OS: You anticipated what I was going to ask next, which is, what do you think is next for you? 

AK: I think what I’ve realized is that there are some topics that you never move on from as a writer or a scholar. My collection Brine Orchid is about family and becoming and heritage, and how those interface with the folklore that we receive as children. I thought that I was done telling those family stories when I finished writing it, but these ideas keep cropping up again for me, and I’m realizing that I might never be done telling them. 

They’re never going to be any less relevant to my life, so I’m coming to terms with the fact that I might be rewriting similar stories over and over again. And that might be okay. You know better what you’re saying or what you’re erasing if it’s related to the stories that you own.
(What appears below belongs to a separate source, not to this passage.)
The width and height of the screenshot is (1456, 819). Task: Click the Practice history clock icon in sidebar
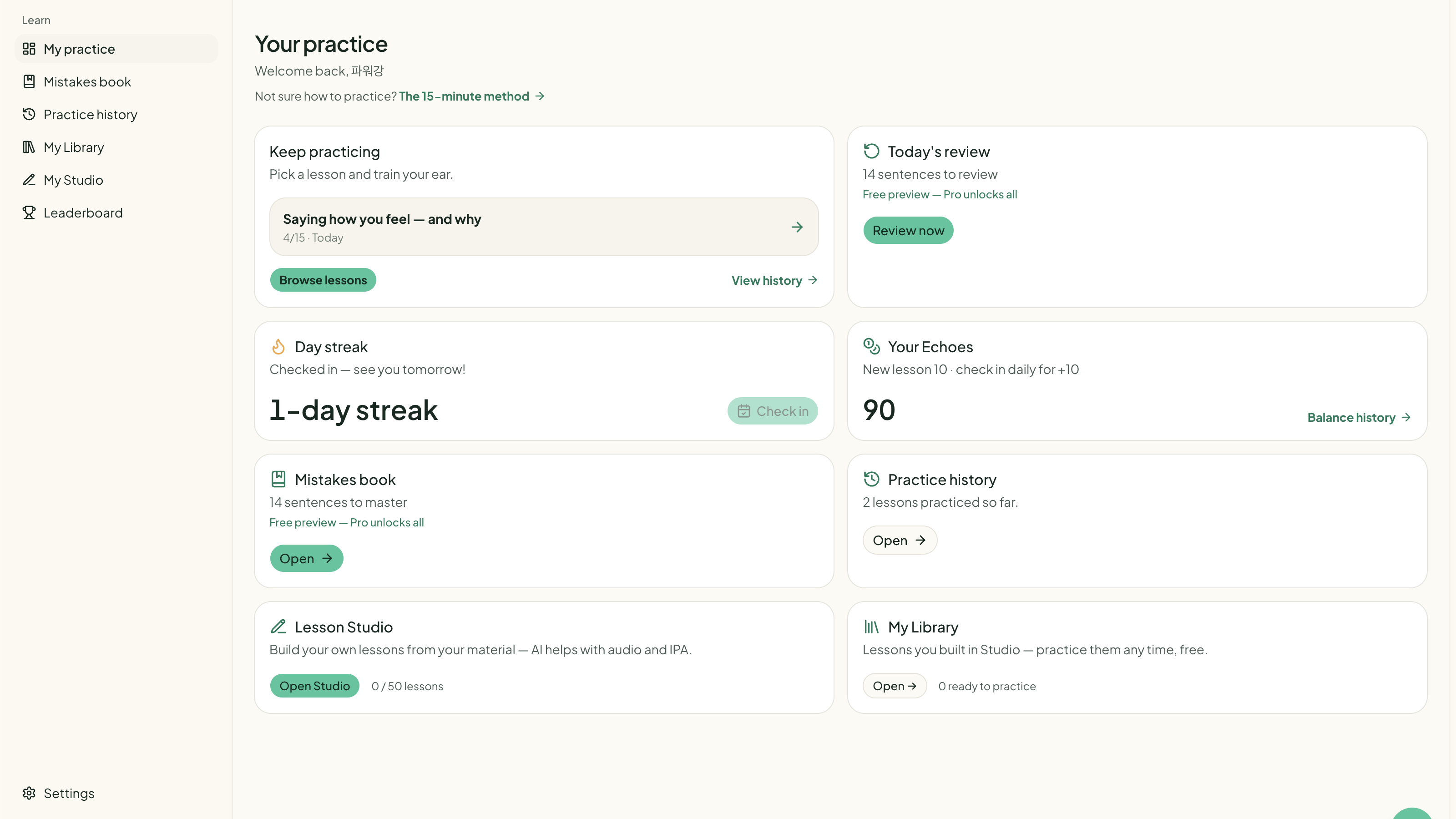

Olivia Stowell is a Ph.D. candidate at the University of Michigan, where she researches race and labor in contemporary television and popular culture. Her current obsessions are Jon Fosse’s Septology, the new holiday episodes of Beat Bobby Flay, and Solange’s “Cranes in the Sky.” 

Allow Me to Introduce is our recurring feature that makes space for authors to elevate, punctuate, and nuance our reception of the work of artists, writers, and scholars that are worthy of our attention but otherwise underdiscussed. Authors might introduce readers to new works or forthcoming publications, lesser noted themes across an artist’s body of work, or work that emerges form niche and sub-cultural fields that might otherwise escape our attention. This feature can take the form of either an essay about the artist/work or an interview with the artist/writer.
This interview has been edited for clarity.